You know the same thing is happening with guitars.
When digital photography was first introduced, people were ashamed to go near it. For a good 2 years, you were shunned if you used digital photography. It was seen as cheating, not true to the art and an imitation. Now look at it.
With guitars, every player cringes at the thought of a guitar with synths, effects and robotic tuning built into the guitar itself, even more so the 'Touch Pad' guitars that are currently being developed. "A guitar without strings is not a guitar and it won't play real music!" Is what people say, just like they did with digital photography. But eventually as with all things technological, people will start using these touch pad guitars, look at the advantages.. no broken stings, no tuning, effects and everything else built right into the guitar frame - how convenient. They will say to themselves that the result, the music sounds the same so why not embrace it.
People will start to forget about 'vintage' guitars and mock people who still use strings. But it is these people who have also forgotten something else, that in art, which photography and music both are, the process to getting the result is extremely important. It is just as important as any result you may achieve.
Photography is described as the only art form where skill, technique, intuition and experience does not lead to creating a 'better' photograph than one who lacks these. Realistically one cannot create a great guitar song by random, however one can take a great photograph at random because much of it comes back to luck and chance.
However, it is understanding why a photo is 'great' or not that separates the photographer from those who are not and also leads to creating 'better' photographs. And to understand a photo you must also understand the process in which the photo was created.
Digital photography is a process yes, but it is inherently very limiting as a photographic process, the medium of film however is much less limiting. Let me also make it clear also that photoshop is NOT a photographic process. Digital is a viable means of doing photography, I don't have a problem with it and if it is your chosen process then embrace it fully. However don't make any assumptions that the reason people use film is because they have simply not moved on with the times or do so to be different, some may yes but not all.
There is another reason being that film is physical. A minute magnetic symbol of binary code will honestly not stand the test of time unless it is carefully and periodically transferred between devices. More so, binary itself is not an image, software turns it into an image therefore without software it is nothing. Drop it in the water and it's gone, to much electricity and it's gone, computer stolen and it's gone and most importantly, left alone for to long and it will disappear. Digital photography is much more volatile to being lost or destroyed and most photographers nowadays don't consider this issue. We live in a 'now now now' society and that is why digital succeeds, but I fear that in the future even great photographs will no longer exist. Personally I started out seriously with digital, of the 1000s of photos I took, only 5 still exist. On the other hand, I still own every single roll of film I shot back to when I was 6 years old.

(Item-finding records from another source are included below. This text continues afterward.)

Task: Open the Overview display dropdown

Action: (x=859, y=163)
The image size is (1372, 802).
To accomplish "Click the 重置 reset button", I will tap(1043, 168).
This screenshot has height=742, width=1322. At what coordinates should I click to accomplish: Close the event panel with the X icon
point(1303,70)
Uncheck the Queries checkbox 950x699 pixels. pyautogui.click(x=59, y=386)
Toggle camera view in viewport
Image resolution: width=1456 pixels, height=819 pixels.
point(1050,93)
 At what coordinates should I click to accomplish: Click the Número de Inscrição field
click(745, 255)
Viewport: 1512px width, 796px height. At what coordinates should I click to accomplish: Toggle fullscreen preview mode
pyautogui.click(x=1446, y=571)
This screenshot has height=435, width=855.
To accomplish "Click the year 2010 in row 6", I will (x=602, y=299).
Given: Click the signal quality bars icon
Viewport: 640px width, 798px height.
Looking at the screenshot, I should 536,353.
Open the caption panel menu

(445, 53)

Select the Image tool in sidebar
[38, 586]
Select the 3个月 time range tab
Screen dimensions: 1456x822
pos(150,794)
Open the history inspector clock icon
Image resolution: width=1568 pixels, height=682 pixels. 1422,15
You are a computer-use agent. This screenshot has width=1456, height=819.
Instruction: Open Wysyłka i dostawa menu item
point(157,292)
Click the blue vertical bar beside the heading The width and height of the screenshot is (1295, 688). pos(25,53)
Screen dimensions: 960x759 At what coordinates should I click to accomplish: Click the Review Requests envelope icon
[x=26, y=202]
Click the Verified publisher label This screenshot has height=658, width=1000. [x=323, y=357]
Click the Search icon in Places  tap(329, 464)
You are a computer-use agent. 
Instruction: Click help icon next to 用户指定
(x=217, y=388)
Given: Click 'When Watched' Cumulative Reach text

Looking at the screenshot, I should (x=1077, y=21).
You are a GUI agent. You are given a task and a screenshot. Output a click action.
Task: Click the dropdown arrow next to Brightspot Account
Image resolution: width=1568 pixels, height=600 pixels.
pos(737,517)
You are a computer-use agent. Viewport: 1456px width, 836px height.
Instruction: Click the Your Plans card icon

Stringed guitars are the only respected way of playing the guitar as of 2011. However lets say in 20 years, if 'touch pad' guitars have become the norm, I assure you that there will be a few, if only a niche market still using the classic strings. Why? Because perhaps these people understand that to create 'their' music they have to play it on stings, regardless if a touch pad guitar could make a similar sound. Because they have understood the process in their work.
Film photography is the same, I hope anyone reading can see some meaning in this.